To confirm the preliminary results, additional mapping was performed using a sparse set of markers located on 3 chromosomal regions: 1p32.3 containing the largest score (LOD=3.7); 9p21.2 with a LOD of 2.7 and strong prior evidence of involvement in coronary artery disease; and 11p15.4 with suggestive evidence of linkage (LOD=2.5), the lowest LOD score considered suggestive. SNPs for fine mapping were selected from HapMap rel27 with preference given to AIMs with a δ-value of ≥0.5. We used an r2 threshold of 0.3 to minimize the linkage disequilibrium among the 53 selected SNPs. Pairwise linkage disequilibrium between markers was evaluated using Haploview.25 Genotyping was performed using the MassARRAY SNP Genotyping System (Sequenom Inc., San Diego, CA).26 SNP genotyping was >94.4% efficient, and 71 blind duplicates were 99.8% concordant. Quality control checks similar to those described herein identified 2 SNPs with Hardy–Weinberg equilibrium test P values <10−3. These analyses were conducted in the discovery sample. Results obtained with these SNPs are shown in online-only Data Supplement Table Va–Vc.

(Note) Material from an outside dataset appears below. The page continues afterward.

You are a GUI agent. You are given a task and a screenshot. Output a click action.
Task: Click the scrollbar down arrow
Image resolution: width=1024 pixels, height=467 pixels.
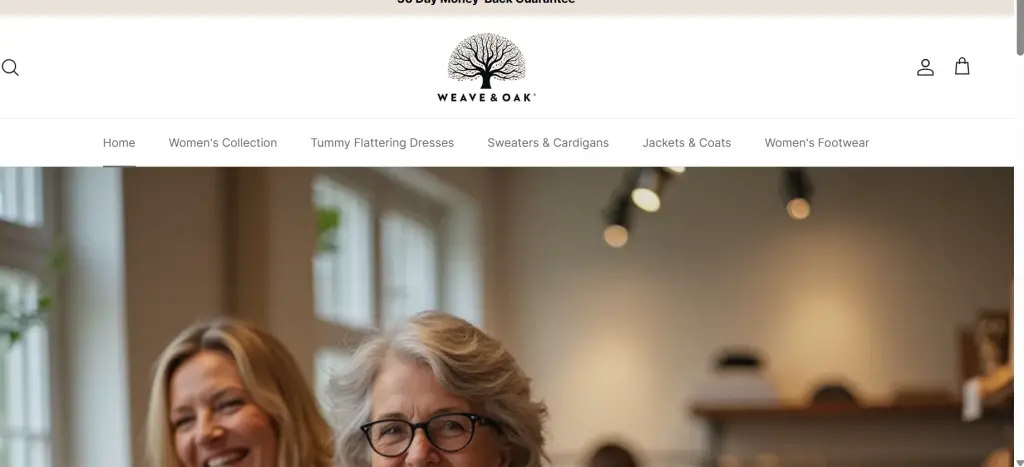click(1019, 462)
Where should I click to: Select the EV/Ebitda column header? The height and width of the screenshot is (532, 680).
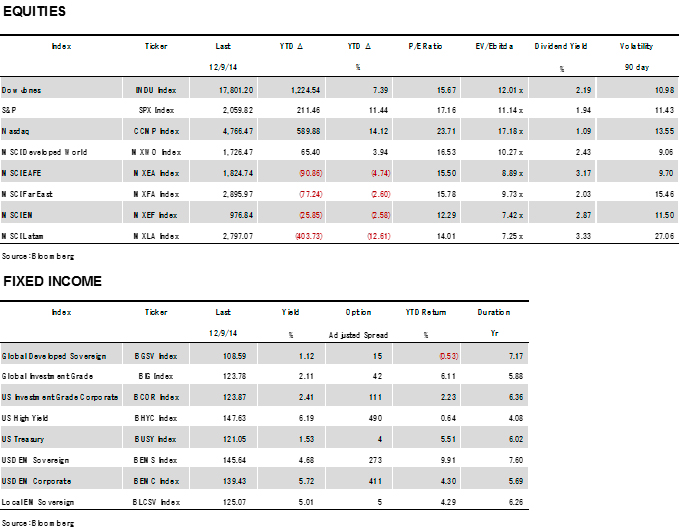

Additional Analyses in MESA
Approximately 1 million SNPs are typed using the Affymetrix Genome-Wide Human SNP Array 6.0. First, we focused on 1350 AAs without diabetes in MESA (AAs with diabetes were already included in our initial analysis). Second, we analyzed the 2497 EA participants with diabetes mellitus. We again conducted association tests between Log (CAC+1) and CAC as binary outcome with a cut point of 10. SNPs were selected located 1000 kb upstream and downstream of the sentinel AIM that had a LOD score >2.5. SNPs were either directly genotyped or imputed using IMPUTE.27 Imputation in the EA sample was performed using 1000 Genomes EUR (BCBI Build 37) as the reference panel, and the combination HapMap I + HapMap II+Utah residents with ancestry from northern and western Europe (CEU)+Yoruba in Ibadan, Nigeria (YRI)+Han Chinese in Beijing, China (CHB)+Japanese in Tokyo, Japan (JPT) (National Center for Biotechnology Information Build 36) served as the reference panel in the AA sample. We used the expected genotype (allelic dosage) for imputed SNPs. The analyses were adjusted for age, sex, and individual admixture proportion. A Bonferroni correction was applied in each region by dividing the nominal alpha level (5%) by the effective number of independent markers.28 Therefore, the significance threshold was lower than the typical threshold used for a whole-genome scan.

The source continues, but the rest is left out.